Records from a data source:

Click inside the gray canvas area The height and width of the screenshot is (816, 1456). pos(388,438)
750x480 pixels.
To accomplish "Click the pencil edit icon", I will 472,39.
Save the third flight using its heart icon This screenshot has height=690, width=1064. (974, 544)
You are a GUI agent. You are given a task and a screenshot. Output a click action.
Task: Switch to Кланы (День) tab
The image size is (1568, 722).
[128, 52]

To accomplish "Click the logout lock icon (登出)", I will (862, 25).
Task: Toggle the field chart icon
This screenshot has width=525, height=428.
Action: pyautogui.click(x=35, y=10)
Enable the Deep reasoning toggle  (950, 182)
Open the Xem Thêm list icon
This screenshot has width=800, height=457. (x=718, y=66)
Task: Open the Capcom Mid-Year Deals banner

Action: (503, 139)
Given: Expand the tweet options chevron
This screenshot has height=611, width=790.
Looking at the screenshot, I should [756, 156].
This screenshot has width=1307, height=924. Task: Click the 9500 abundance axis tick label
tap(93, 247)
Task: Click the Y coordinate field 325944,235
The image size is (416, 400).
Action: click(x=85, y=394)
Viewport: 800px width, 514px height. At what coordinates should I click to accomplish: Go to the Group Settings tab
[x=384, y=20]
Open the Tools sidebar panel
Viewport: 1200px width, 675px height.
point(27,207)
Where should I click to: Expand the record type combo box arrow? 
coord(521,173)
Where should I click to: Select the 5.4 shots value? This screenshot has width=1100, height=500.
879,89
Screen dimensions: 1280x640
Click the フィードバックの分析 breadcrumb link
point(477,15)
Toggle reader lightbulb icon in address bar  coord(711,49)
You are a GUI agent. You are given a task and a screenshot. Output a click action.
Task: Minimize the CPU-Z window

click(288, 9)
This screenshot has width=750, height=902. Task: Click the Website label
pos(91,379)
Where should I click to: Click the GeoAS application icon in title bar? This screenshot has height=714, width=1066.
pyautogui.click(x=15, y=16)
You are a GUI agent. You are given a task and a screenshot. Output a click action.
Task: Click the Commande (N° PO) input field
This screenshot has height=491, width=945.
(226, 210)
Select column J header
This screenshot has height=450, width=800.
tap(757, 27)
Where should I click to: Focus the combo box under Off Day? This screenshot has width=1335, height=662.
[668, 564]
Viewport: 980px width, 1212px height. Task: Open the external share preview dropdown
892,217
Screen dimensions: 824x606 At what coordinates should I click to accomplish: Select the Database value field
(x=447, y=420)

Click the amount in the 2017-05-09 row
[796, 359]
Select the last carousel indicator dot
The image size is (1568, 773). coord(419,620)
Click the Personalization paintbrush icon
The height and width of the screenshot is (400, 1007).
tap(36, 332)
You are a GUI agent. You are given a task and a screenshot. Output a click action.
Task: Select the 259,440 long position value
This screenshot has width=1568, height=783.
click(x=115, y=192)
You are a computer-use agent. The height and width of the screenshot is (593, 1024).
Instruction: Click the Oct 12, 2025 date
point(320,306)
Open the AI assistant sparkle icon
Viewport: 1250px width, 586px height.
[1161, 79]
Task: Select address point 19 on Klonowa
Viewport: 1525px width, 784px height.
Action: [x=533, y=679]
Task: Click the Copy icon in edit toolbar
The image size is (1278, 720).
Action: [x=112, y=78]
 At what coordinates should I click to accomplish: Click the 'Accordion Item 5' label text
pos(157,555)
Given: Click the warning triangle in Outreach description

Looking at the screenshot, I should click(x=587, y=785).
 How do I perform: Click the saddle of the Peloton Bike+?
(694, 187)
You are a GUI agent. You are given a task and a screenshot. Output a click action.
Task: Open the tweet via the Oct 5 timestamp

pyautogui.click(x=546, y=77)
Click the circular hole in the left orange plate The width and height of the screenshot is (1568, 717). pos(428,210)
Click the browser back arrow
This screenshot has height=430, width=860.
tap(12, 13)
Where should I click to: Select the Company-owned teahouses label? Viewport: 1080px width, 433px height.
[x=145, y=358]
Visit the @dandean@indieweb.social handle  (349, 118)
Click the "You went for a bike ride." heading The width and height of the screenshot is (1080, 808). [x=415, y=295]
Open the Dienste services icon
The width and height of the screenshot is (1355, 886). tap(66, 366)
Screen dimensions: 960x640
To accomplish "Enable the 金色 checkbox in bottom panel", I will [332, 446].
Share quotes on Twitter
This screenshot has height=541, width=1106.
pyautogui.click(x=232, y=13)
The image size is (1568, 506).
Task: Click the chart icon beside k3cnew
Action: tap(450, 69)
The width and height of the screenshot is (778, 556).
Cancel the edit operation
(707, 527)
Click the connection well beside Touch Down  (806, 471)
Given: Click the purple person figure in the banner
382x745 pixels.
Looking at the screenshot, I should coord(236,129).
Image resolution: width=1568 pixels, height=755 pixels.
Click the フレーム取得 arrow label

Task instructions: What is needed is an exact copy of every entry above.

Solution for this task:
Click inside the gray canvas area The height and width of the screenshot is (816, 1456). pos(388,438)
750x480 pixels.
To accomplish "Click the pencil edit icon", I will 472,39.
Save the third flight using its heart icon This screenshot has height=690, width=1064. (974, 544)
You are a GUI agent. You are given a task and a screenshot. Output a click action.
Task: Switch to Кланы (День) tab
The image size is (1568, 722).
[128, 52]

To accomplish "Click the logout lock icon (登出)", I will (862, 25).
Task: Toggle the field chart icon
This screenshot has width=525, height=428.
Action: pyautogui.click(x=35, y=10)
Enable the Deep reasoning toggle  (950, 182)
Open the Xem Thêm list icon
This screenshot has width=800, height=457. (x=718, y=66)
Task: Open the Capcom Mid-Year Deals banner

Action: (503, 139)
Given: Expand the tweet options chevron
This screenshot has height=611, width=790.
Looking at the screenshot, I should [756, 156].
This screenshot has width=1307, height=924. Task: Click the 9500 abundance axis tick label
tap(93, 247)
Task: Click the Y coordinate field 325944,235
The image size is (416, 400).
Action: click(x=85, y=394)
Viewport: 800px width, 514px height. At what coordinates should I click to accomplish: Go to the Group Settings tab
[x=384, y=20]
Open the Tools sidebar panel
Viewport: 1200px width, 675px height.
point(27,207)
Where should I click to: Expand the record type combo box arrow? 
coord(521,173)
Where should I click to: Select the 5.4 shots value? This screenshot has width=1100, height=500.
879,89
Screen dimensions: 1280x640
Click the フィードバックの分析 breadcrumb link
point(477,15)
Toggle reader lightbulb icon in address bar  coord(711,49)
You are a GUI agent. You are given a task and a screenshot. Output a click action.
Task: Minimize the CPU-Z window

click(288, 9)
This screenshot has width=750, height=902. Task: Click the Website label
pos(91,379)
Where should I click to: Click the GeoAS application icon in title bar? This screenshot has height=714, width=1066.
pyautogui.click(x=15, y=16)
You are a GUI agent. You are given a task and a screenshot. Output a click action.
Task: Click the Commande (N° PO) input field
This screenshot has height=491, width=945.
(226, 210)
Select column J header
This screenshot has height=450, width=800.
tap(757, 27)
Where should I click to: Focus the combo box under Off Day? This screenshot has width=1335, height=662.
[668, 564]
Viewport: 980px width, 1212px height. Task: Open the external share preview dropdown
892,217
Screen dimensions: 824x606 At what coordinates should I click to accomplish: Select the Database value field
(x=447, y=420)

Click the amount in the 2017-05-09 row
[796, 359]
Select the last carousel indicator dot
The image size is (1568, 773). coord(419,620)
Click the Personalization paintbrush icon
The height and width of the screenshot is (400, 1007).
tap(36, 332)
You are a GUI agent. You are given a task and a screenshot. Output a click action.
Task: Select the 259,440 long position value
This screenshot has width=1568, height=783.
click(x=115, y=192)
You are a computer-use agent. The height and width of the screenshot is (593, 1024).
Instruction: Click the Oct 12, 2025 date
point(320,306)
Open the AI assistant sparkle icon
Viewport: 1250px width, 586px height.
[1161, 79]
Task: Select address point 19 on Klonowa
Viewport: 1525px width, 784px height.
Action: [x=533, y=679]
Task: Click the Copy icon in edit toolbar
The image size is (1278, 720).
Action: [x=112, y=78]
 At what coordinates should I click to accomplish: Click the 'Accordion Item 5' label text
pos(157,555)
Given: Click the warning triangle in Outreach description

Looking at the screenshot, I should click(x=587, y=785).
 How do I perform: Click the saddle of the Peloton Bike+?
(694, 187)
You are a GUI agent. You are given a task and a screenshot. Output a click action.
Task: Open the tweet via the Oct 5 timestamp

pyautogui.click(x=546, y=77)
Click the circular hole in the left orange plate The width and height of the screenshot is (1568, 717). pos(428,210)
Click the browser back arrow
This screenshot has height=430, width=860.
tap(12, 13)
Where should I click to: Select the Company-owned teahouses label? Viewport: 1080px width, 433px height.
[x=145, y=358]
Visit the @dandean@indieweb.social handle  (349, 118)
Click the "You went for a bike ride." heading The width and height of the screenshot is (1080, 808). [x=415, y=295]
Open the Dienste services icon
The width and height of the screenshot is (1355, 886). tap(66, 366)
Screen dimensions: 960x640
To accomplish "Enable the 金色 checkbox in bottom panel", I will [332, 446].
Share quotes on Twitter
This screenshot has height=541, width=1106.
pyautogui.click(x=232, y=13)
The image size is (1568, 506).
Task: Click the chart icon beside k3cnew
Action: tap(450, 69)
The width and height of the screenshot is (778, 556).
Cancel the edit operation
(707, 527)
Click the connection well beside Touch Down  (806, 471)
Given: Click the purple person figure in the banner
382x745 pixels.
Looking at the screenshot, I should coord(236,129).
Image resolution: width=1568 pixels, height=755 pixels.
Click the フレーム取得 arrow label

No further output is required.